→ OBJECTIVE: Output the listing as a numbered list, starting at the line containing "This screenshot has width=700, height=362." and ending at the line containing "pos(895,59)", with blank lines omitted. Leave the pictures out of the answer.

→ ITEMS:
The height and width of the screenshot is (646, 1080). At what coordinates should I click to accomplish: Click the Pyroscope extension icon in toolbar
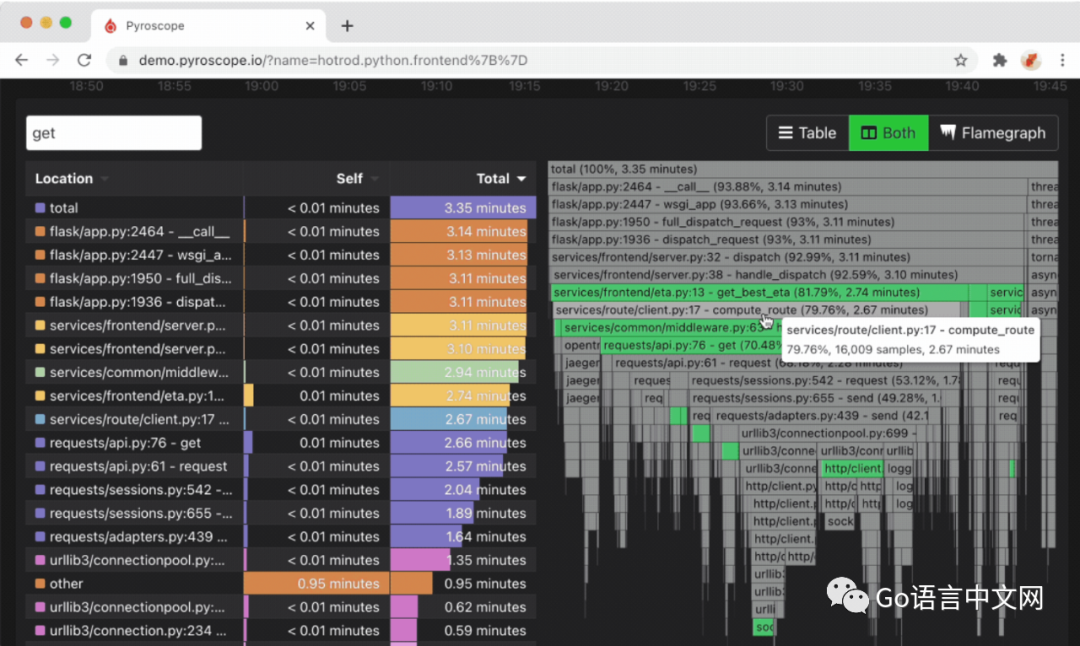tap(1030, 60)
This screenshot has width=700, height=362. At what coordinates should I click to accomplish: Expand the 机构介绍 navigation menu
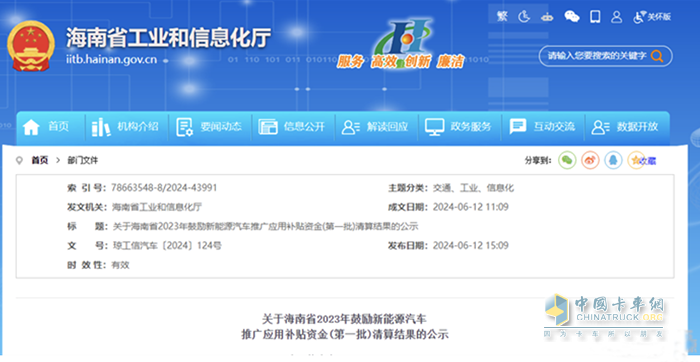click(x=125, y=127)
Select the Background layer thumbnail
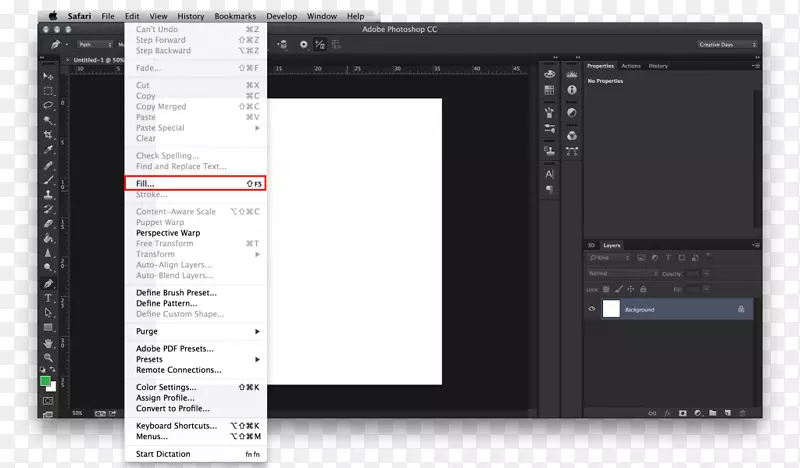Viewport: 800px width, 468px height. coord(610,309)
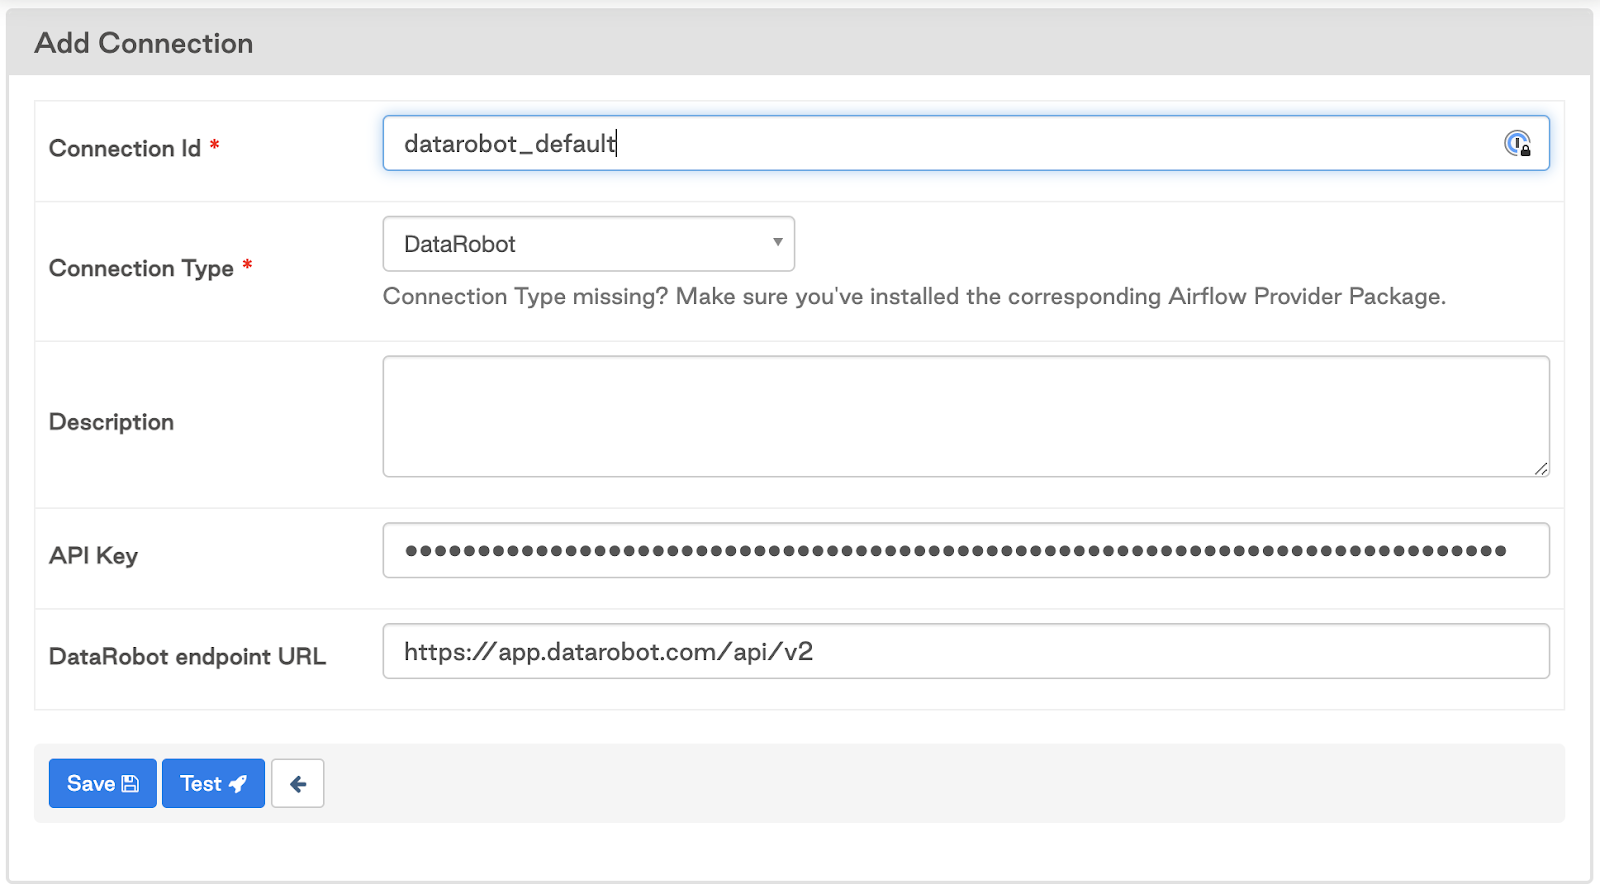Click the "Add Connection" page heading
The image size is (1600, 889).
[144, 44]
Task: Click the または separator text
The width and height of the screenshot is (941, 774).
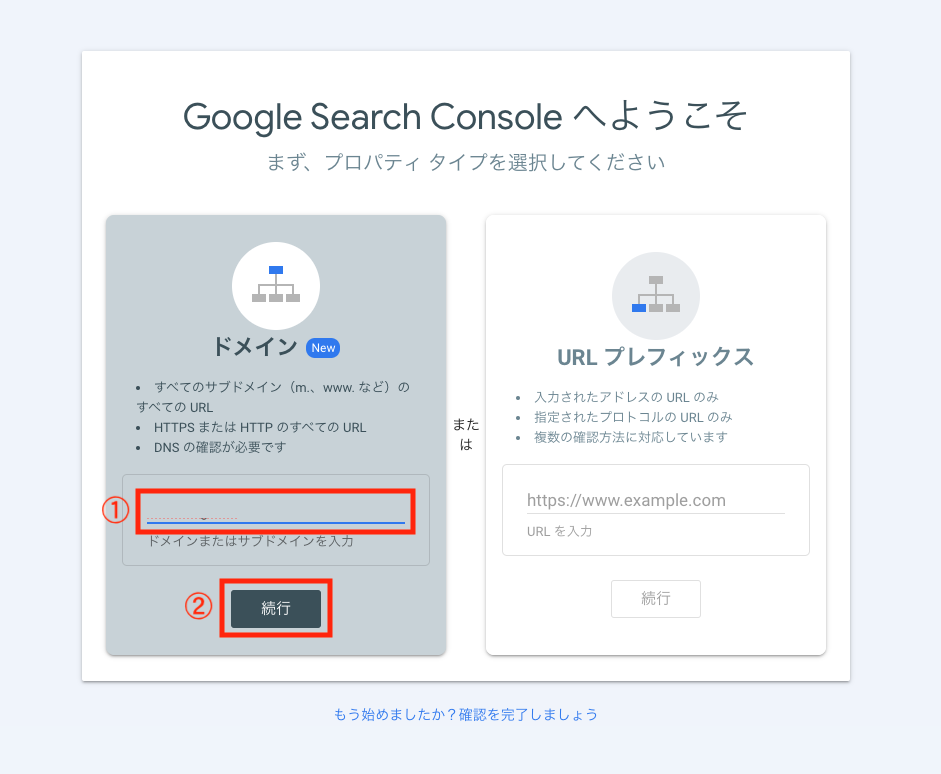Action: click(x=466, y=434)
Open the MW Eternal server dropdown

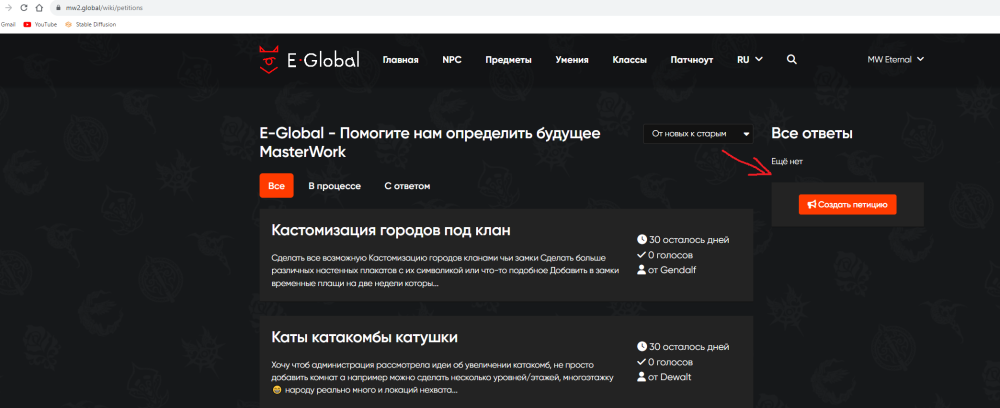pos(895,59)
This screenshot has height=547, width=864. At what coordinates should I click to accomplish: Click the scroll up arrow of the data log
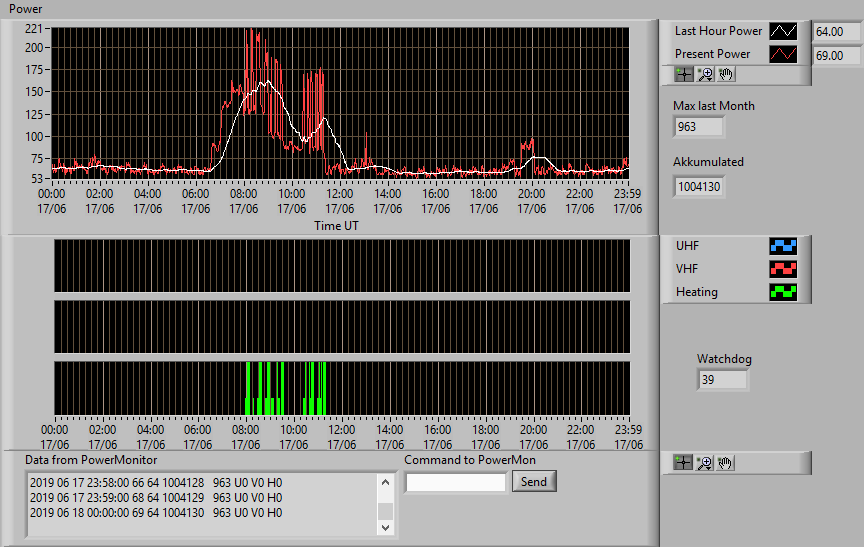pyautogui.click(x=386, y=483)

→ REPLY:
1. This screenshot has width=700, height=362. At what coordinates should I click to accomplish: Expand the 机构介绍 navigation menu
2. click(x=125, y=127)
3. Select the Background layer thumbnail
4. Viewport: 800px width, 468px height. coord(610,309)
5. Click the "Add Connection" page heading
6. The image size is (1600, 889).
7. [144, 44]
8. Task: Click the または separator text
9. The width and height of the screenshot is (941, 774).
10. Action: click(x=466, y=434)
11. Open the MW Eternal server dropdown
12. pos(895,59)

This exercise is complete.